In h/er role as the frontman/bassist for TG, P-Orridge actively confronted the status quo with a seething that matched the caustic electronics and disturbing subject matter. The band lasted for six years before breaking up in 1981. P-Orridge then started Psychic TV, exploring avant-electronics, early rave culture and psychedelic pop and rock. A brief reunion of TG occurred in 2007, yielding three albums.
With the advent of industrial rock in the ‘90s, the term changed significantly. The genre had morphed into a significantly different direction than what Throbbing Gristle originally explored. Nonetheless, P-Orridge remained quite optimistic about the ongoing mutation of what they had first started decades ago.

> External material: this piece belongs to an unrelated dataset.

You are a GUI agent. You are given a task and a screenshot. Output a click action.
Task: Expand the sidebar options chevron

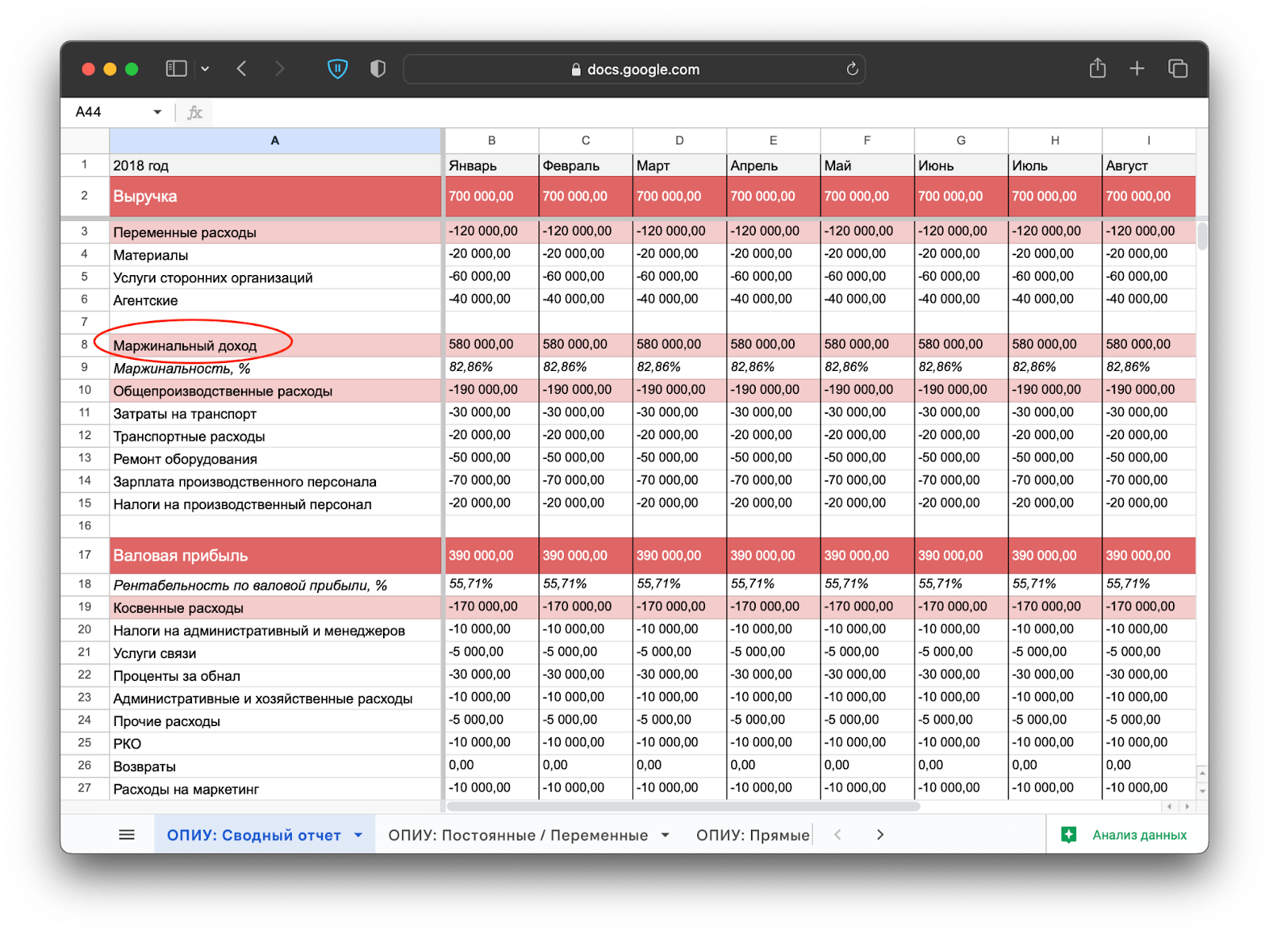[205, 69]
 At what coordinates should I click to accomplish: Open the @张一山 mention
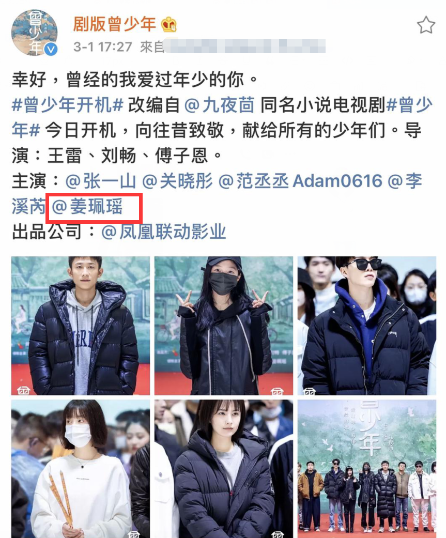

In the liner notes to Industrial Strength Metal Machine Music, a 1999 collection of tracks issued by Rhino Records and curated by AltPress, P-Orridge was cheerfully forthcoming. “I felt like I was a prospector,” s/he said about TG’s aesthetic. “And in the mine there were various materials: quartz, gold, lead, mud. I opened the mine, dug it out, did what I wanted in there, but left it to posterity for other people to mine things, too. [Throbbing Gristle] didn’t know that when we called it the ‘industrial mine,’ other people were going to go in.
“How can I not be proud of helping to unleash a living cultural creative entity that has a life of its own and continues to mutate?,” s/he asked rhetorically. “It’s kind of like saying you invented jazz. There are a million people who say they know what jazz is and they all disagree. And that’s a good thing. It’s always healthy for people to misinterpret or corrupt the source of what went before. It’s the way popular culture works.”
In 2017, P-Orridge was diagnosed with chronic myelomonocytic leukemia. S/he is survived by two daughters, Caresse and Genesse. Altpress sends condolences to h/er family, colleagues in all disciplines of subversive art, and the fans who were touched by h/er life’s work.